#### Prompt
Repeat the entries below exactly. Drop the pictures.

-*-

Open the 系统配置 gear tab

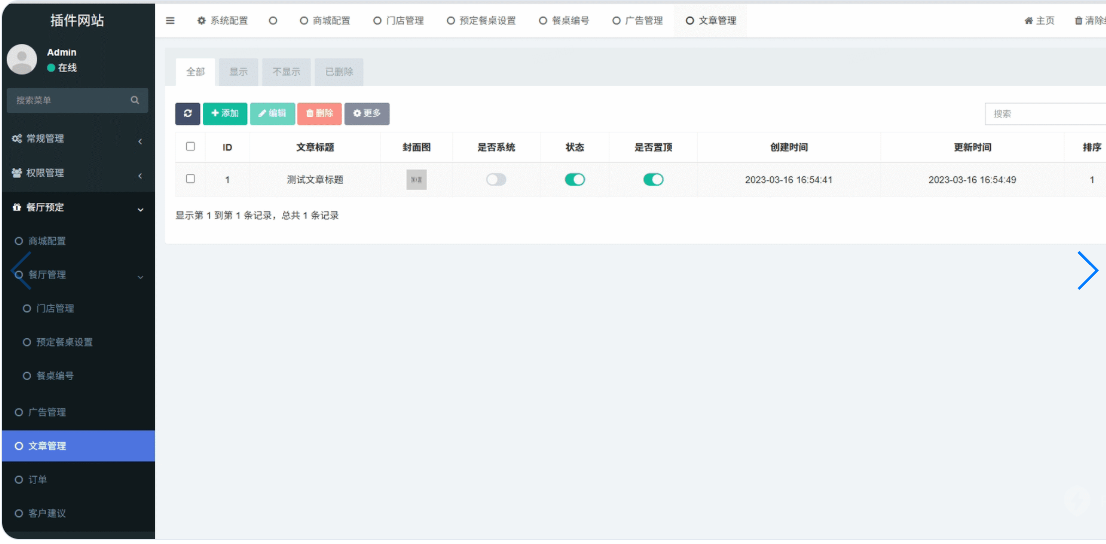tap(222, 20)
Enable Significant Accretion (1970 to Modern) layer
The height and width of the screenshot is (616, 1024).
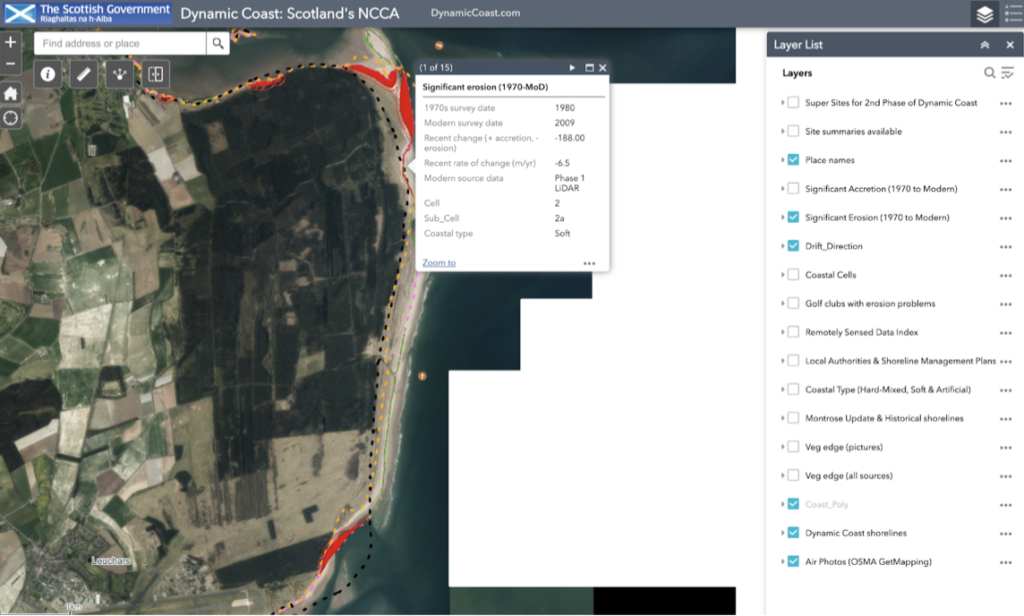point(793,189)
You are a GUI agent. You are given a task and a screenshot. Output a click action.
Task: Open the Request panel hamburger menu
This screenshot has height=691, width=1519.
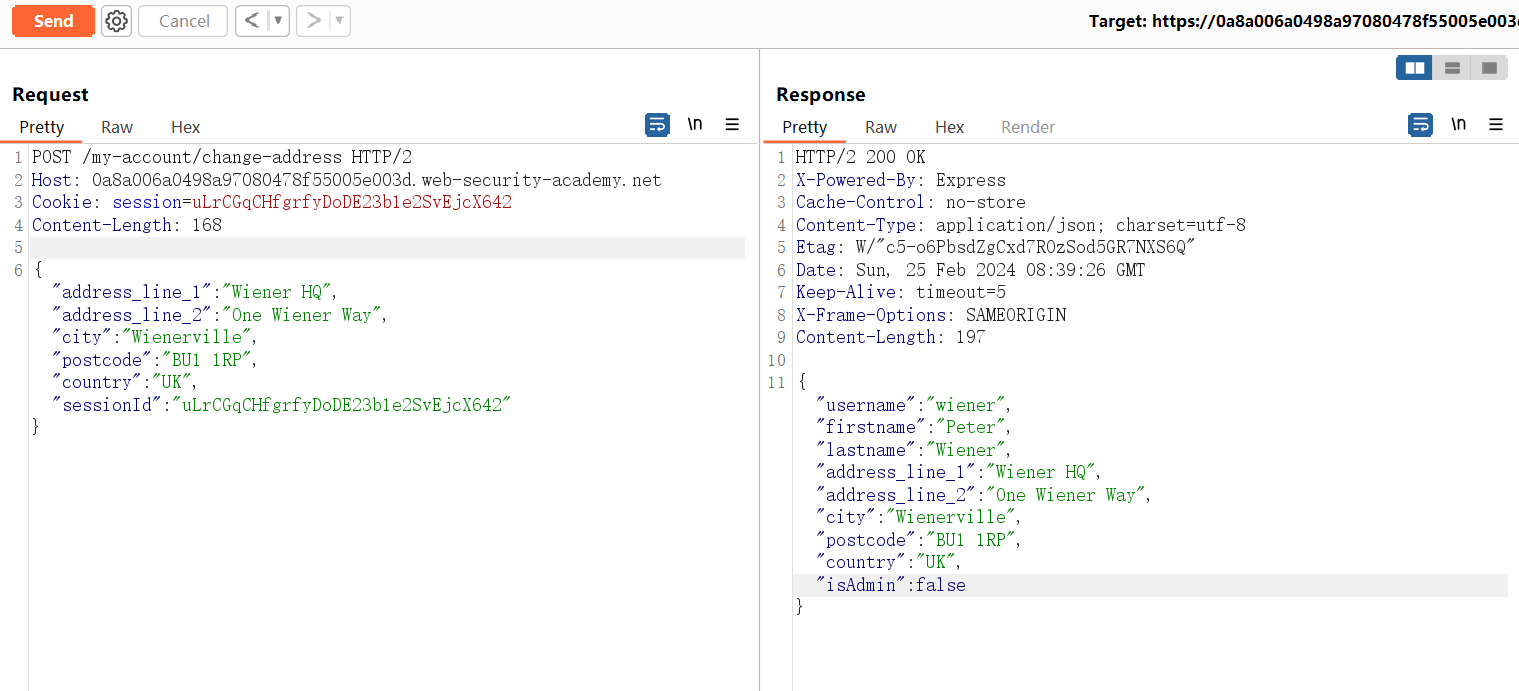coord(732,125)
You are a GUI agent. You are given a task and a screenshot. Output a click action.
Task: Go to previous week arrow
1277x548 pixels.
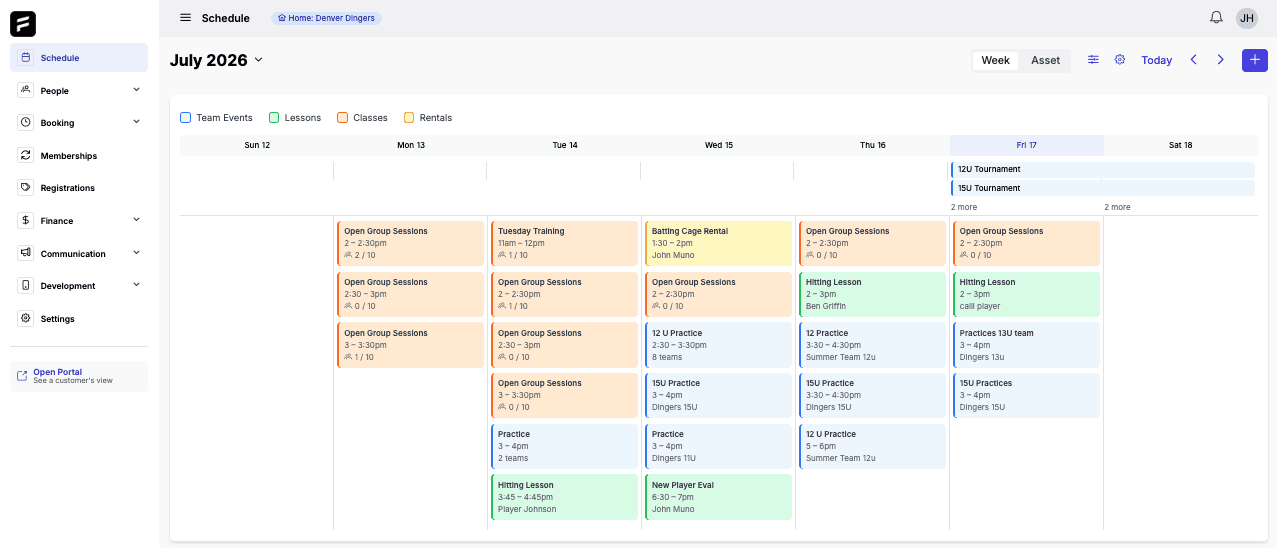(x=1193, y=60)
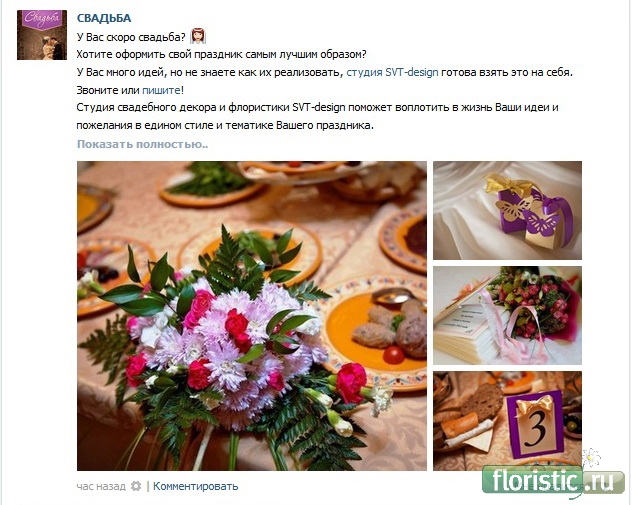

-*-

#### Your solution
Open the 系统配置 gear tab

tap(222, 20)
Enable Significant Accretion (1970 to Modern) layer
The height and width of the screenshot is (616, 1024).
point(793,189)
You are a GUI agent. You are given a task and a screenshot. Output a click action.
Task: Open the Request panel hamburger menu
This screenshot has height=691, width=1519.
coord(732,125)
You are a GUI agent. You are given a task and a screenshot. Output a click action.
Task: Go to previous week arrow
1277x548 pixels.
(x=1193, y=60)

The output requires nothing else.